The study analysed five European countries as well as Australia, Japan, South Korea, Hong Kong, and the US. The dramatic gains in life expectancy seen over the last two centuries are slowing, according to a new study. Advances in medical technology and genetic research, not to mention larger numbers of people making it to age 100, are not translating into marked jumps in lifespan overall, according to researchers who found shrinking longevity increases in countries with the longest-living populations.

“We have to recognise there’s a limit” and perhaps reassess assumptions about when people should retire and how much money they’ll need to live out their lives, said S. Jay Olshansky, a University of Illinois-Chicago researcher who was lead author of published on Monday in the journal Nature Aging.
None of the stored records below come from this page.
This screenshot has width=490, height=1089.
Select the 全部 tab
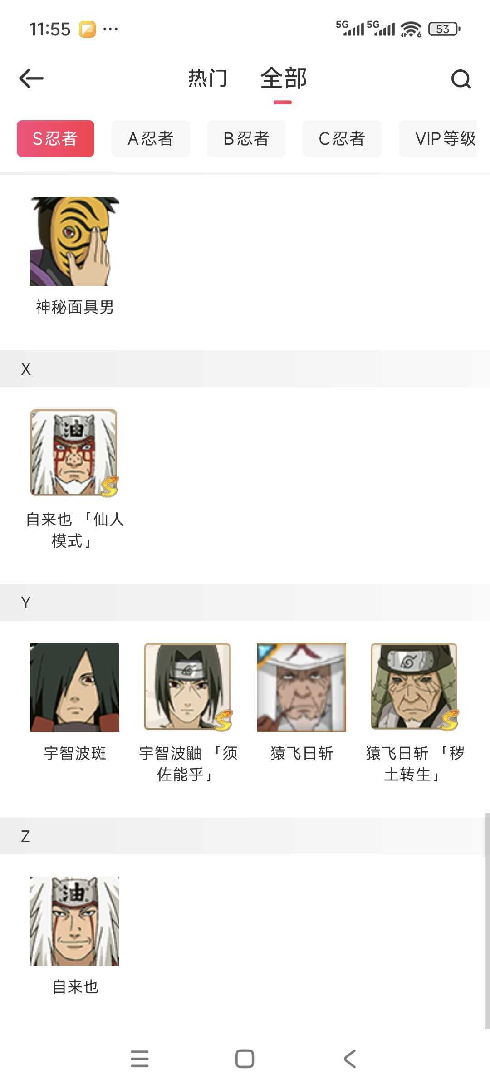click(x=284, y=78)
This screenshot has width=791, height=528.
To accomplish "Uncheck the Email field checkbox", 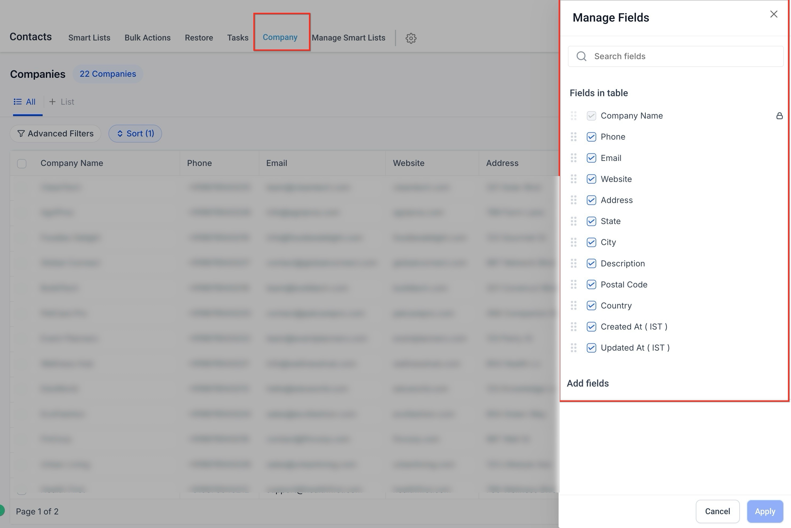I will click(591, 158).
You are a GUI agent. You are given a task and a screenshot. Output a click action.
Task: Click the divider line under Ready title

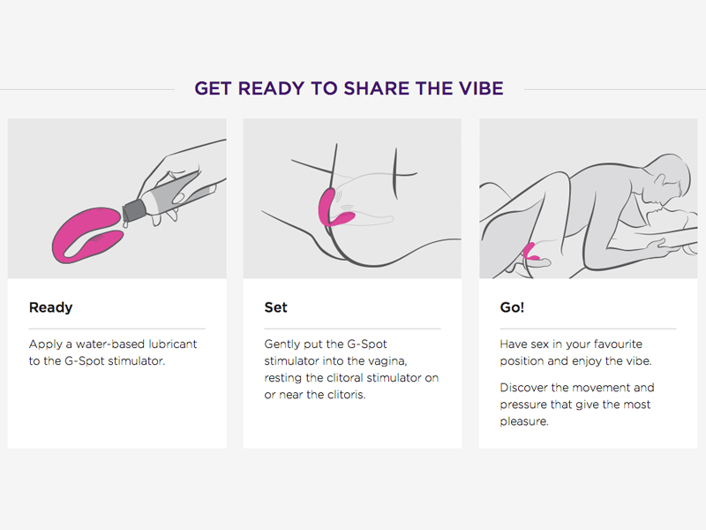pos(117,329)
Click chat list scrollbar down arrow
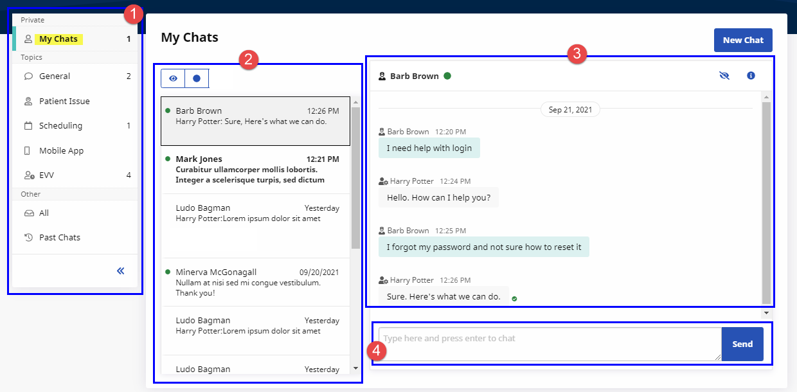The image size is (797, 392). click(x=356, y=368)
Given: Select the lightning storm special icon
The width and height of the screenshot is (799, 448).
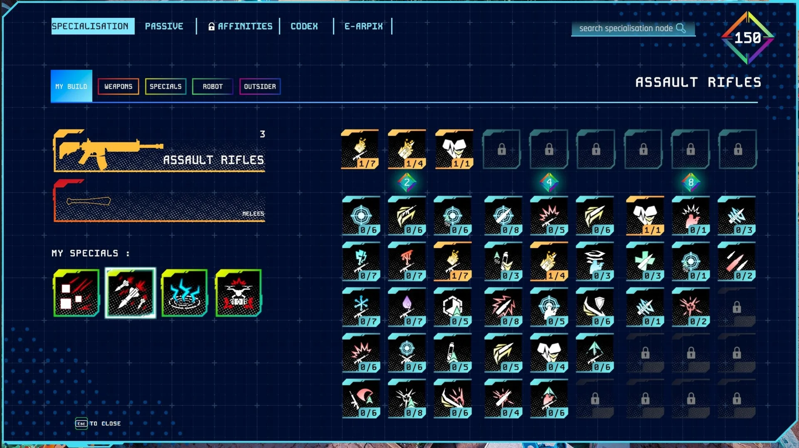Looking at the screenshot, I should (x=184, y=293).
Mark Hayward, a University of Texas researcher not involved in the study, called it “a valuable addition to the mortality literature”.

“We are reaching a plateau” in life expectancy, Hayward said, and while it’s always possible some breakthrough could push survival to greater heights, we don’t have that now”. Life expectancy is an estimate of the average number of years a baby born in a given year might expect to live, assuming death rates at that time hold constant. It is one of the world’s most important health measures, but it is also imperfect: It is a snapshot estimate that cannot account for deadly pandemics, miracle cures, or other unforeseen development.